Park Ridge Health wants people to know that heart health isn’t just a concern for geriatrics.
“Our focus today is targeting younger women with education,” said Maya Kommimeni, MD, of the cardiology unit at Park Ridge Health. “Heart disease is becoming a larger problem with younger women due to diabetes and obesity.”
In observance of National Heart Month, Dr. Kommineni and the Park Ridge Health Wellness Team hosted “Straight to the Heart: A Woman’s Guide to a Heart-Healthy Future,” an afternoon of education and health screenings on Feb. 8.
According to Park Ridge Health, heart disease and stroke are 80 percent preventable. Since 1984, more women than men have died from cardiovascular disease, and in 63 percent of the women who suddenly die, there is no previous evidence of the disease.
Dr. Kommineni said that one in three women today die of cardiovascular events. He suggested six simple things that can decrease risk:
• Quit smoking.
• Watch your body mass index.
• Limit a sedentary lifestyle.
• Limit alcohol consumption.
• Keep a heart healthy diet.
Fats were once waged war upon in the American diet, but now doctors are saying carbohydrates are the enemy, due to the weight gain they promote.

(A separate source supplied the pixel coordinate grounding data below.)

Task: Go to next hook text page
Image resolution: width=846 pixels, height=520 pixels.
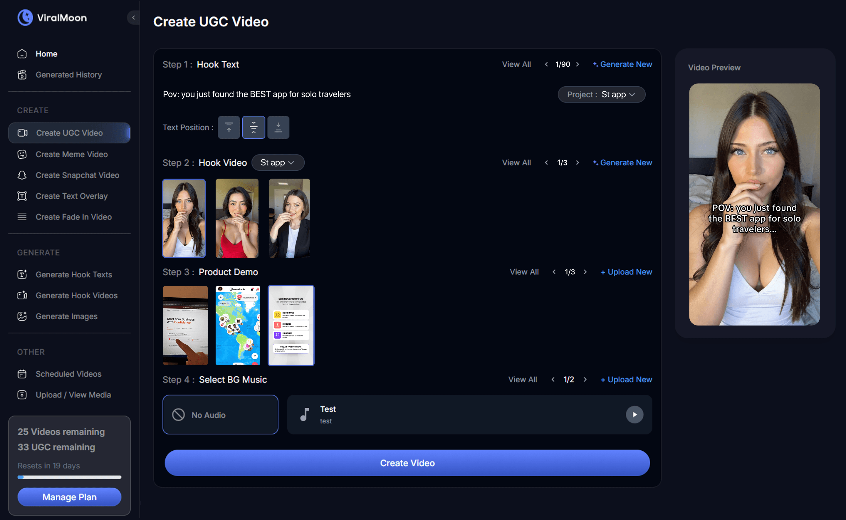Action: (x=578, y=64)
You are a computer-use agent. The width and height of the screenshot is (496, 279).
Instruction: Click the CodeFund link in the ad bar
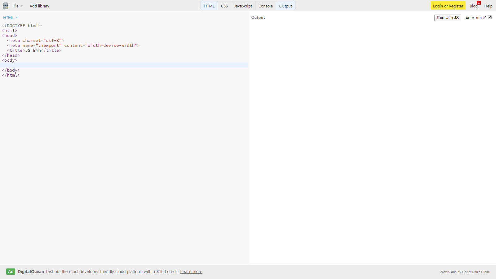(470, 272)
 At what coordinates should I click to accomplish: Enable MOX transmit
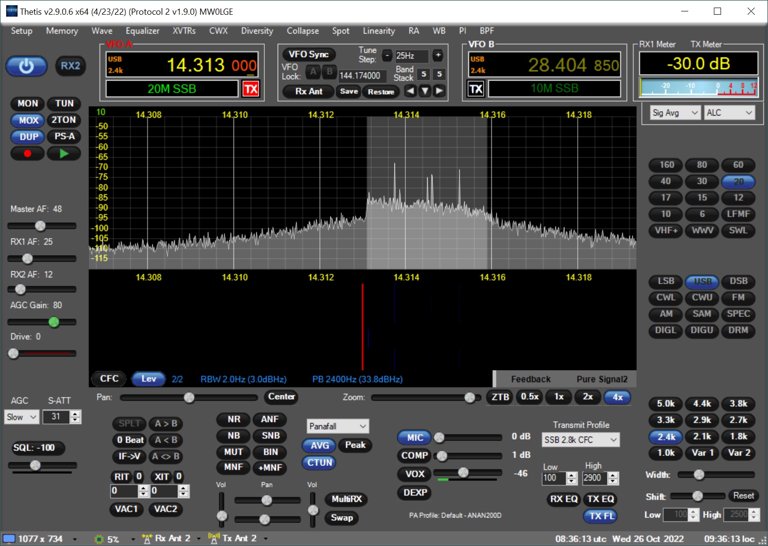click(x=27, y=120)
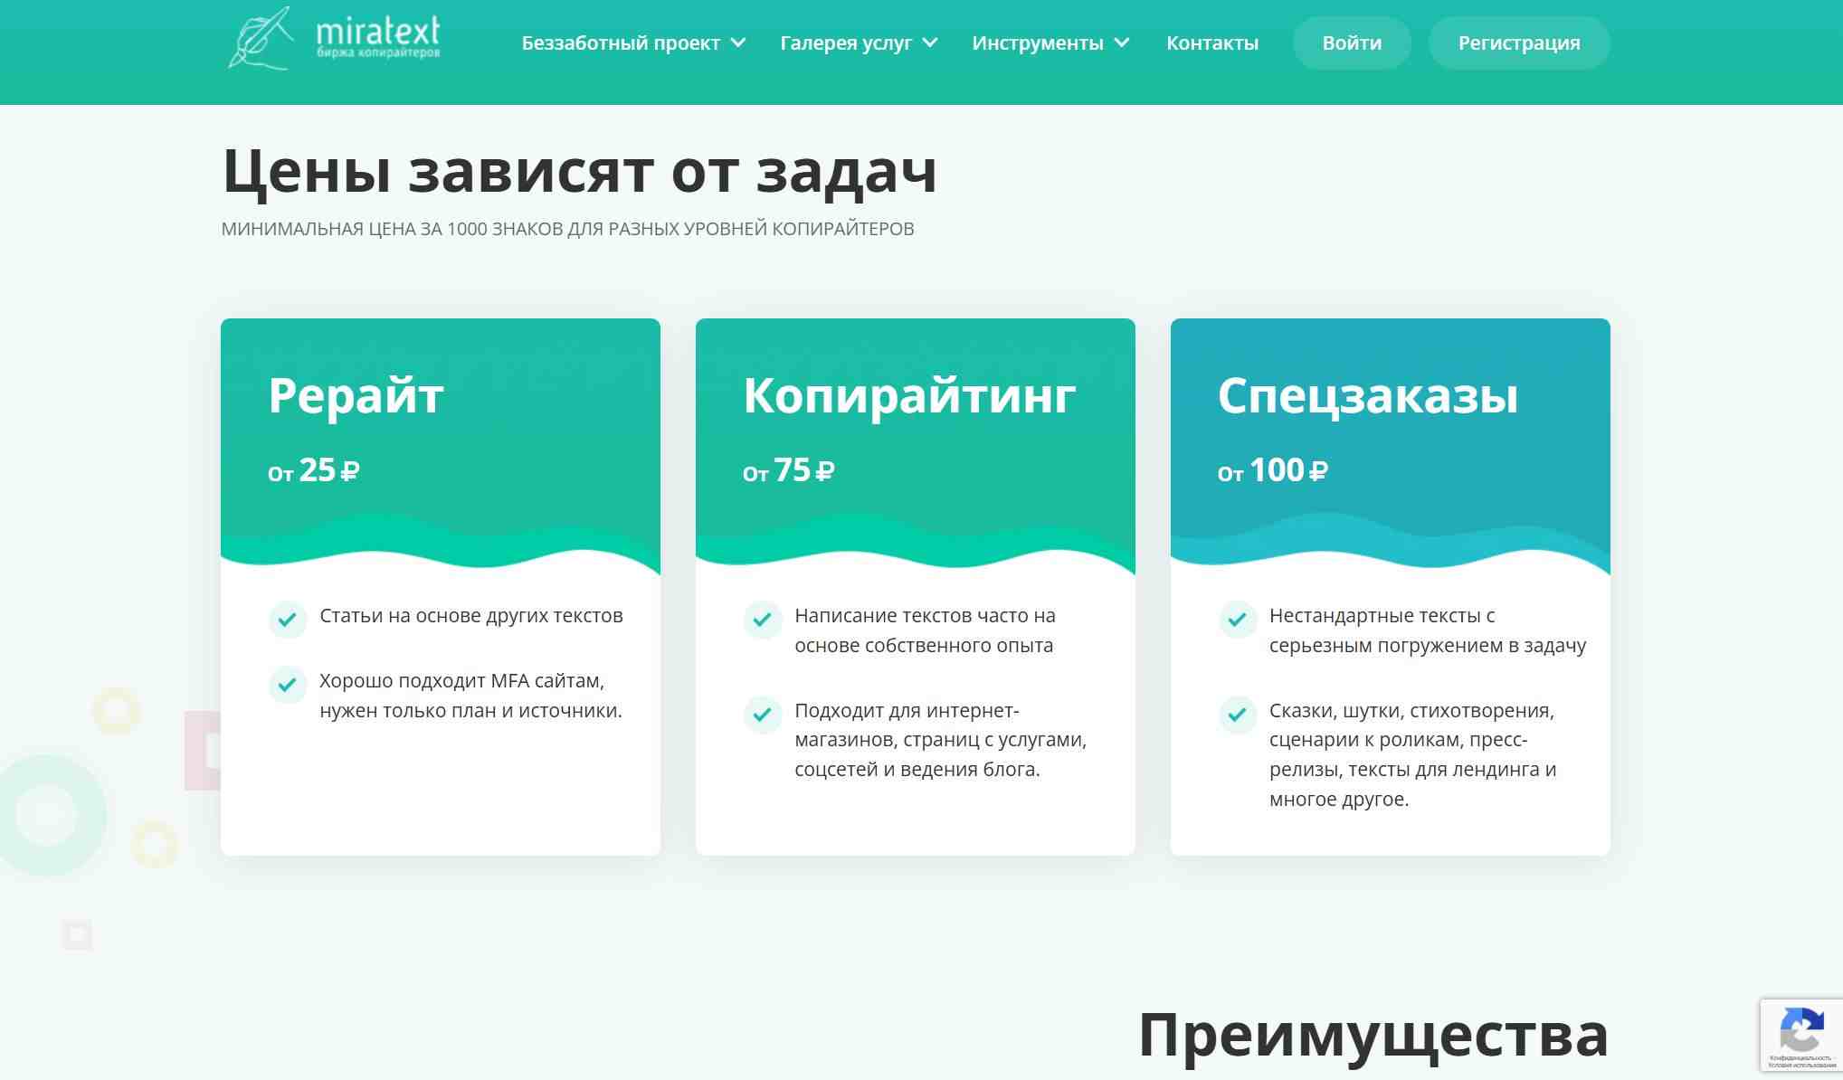Click checkmark beside 'Нестандартные тексты'
The image size is (1843, 1080).
(1238, 620)

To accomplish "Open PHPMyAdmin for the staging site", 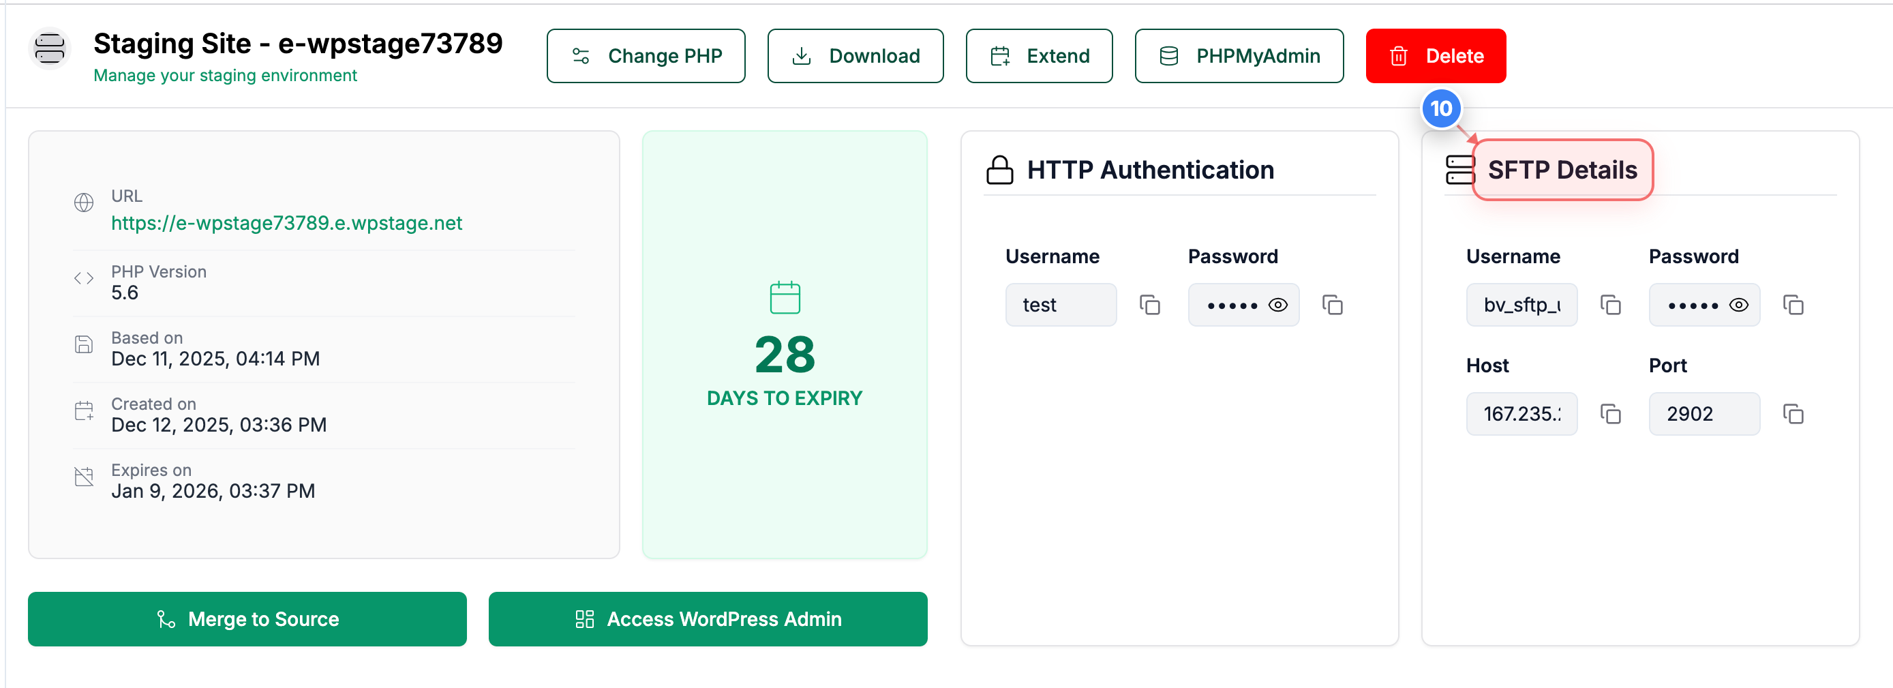I will 1239,55.
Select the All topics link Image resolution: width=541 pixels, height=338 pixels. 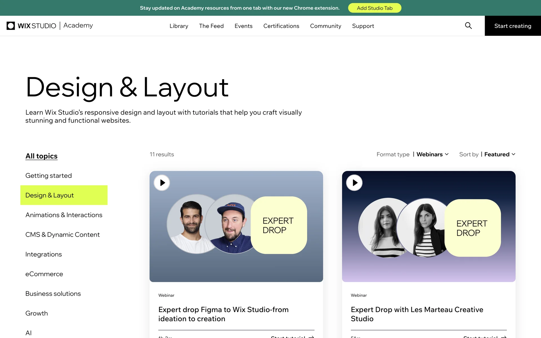[41, 156]
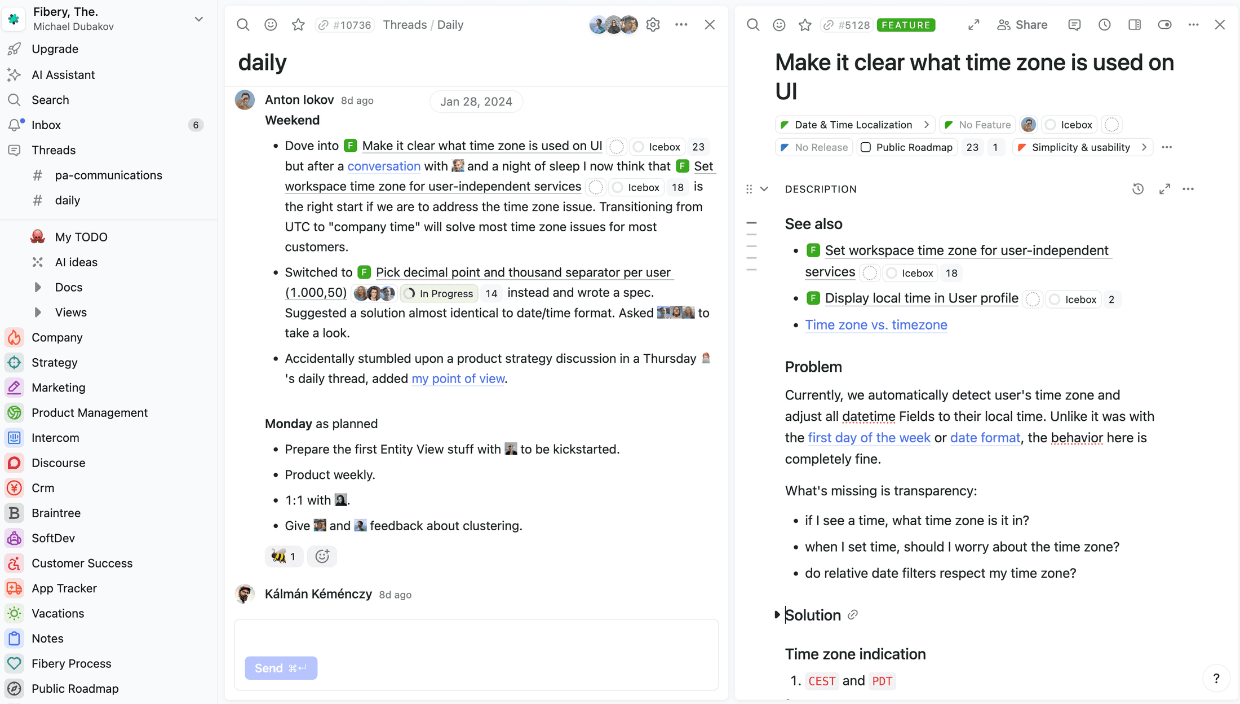Open the daily thread settings gear

(x=653, y=25)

“Carbs are more and more linked to heart disease,” said Shawn Taylor, assistant professor of pharmacy at Wingate University. “A recent study shows that excess intake of carbs and sugar are more harsh on the heart than salt.”
She said many people don’t know that potatoes, corn and beans are big sources of carbs, and a large McDonald’s sweet tea has enough carbohydrates for an entire meal.
“The portions have also grown out of control for the last few decades,” said Taylor.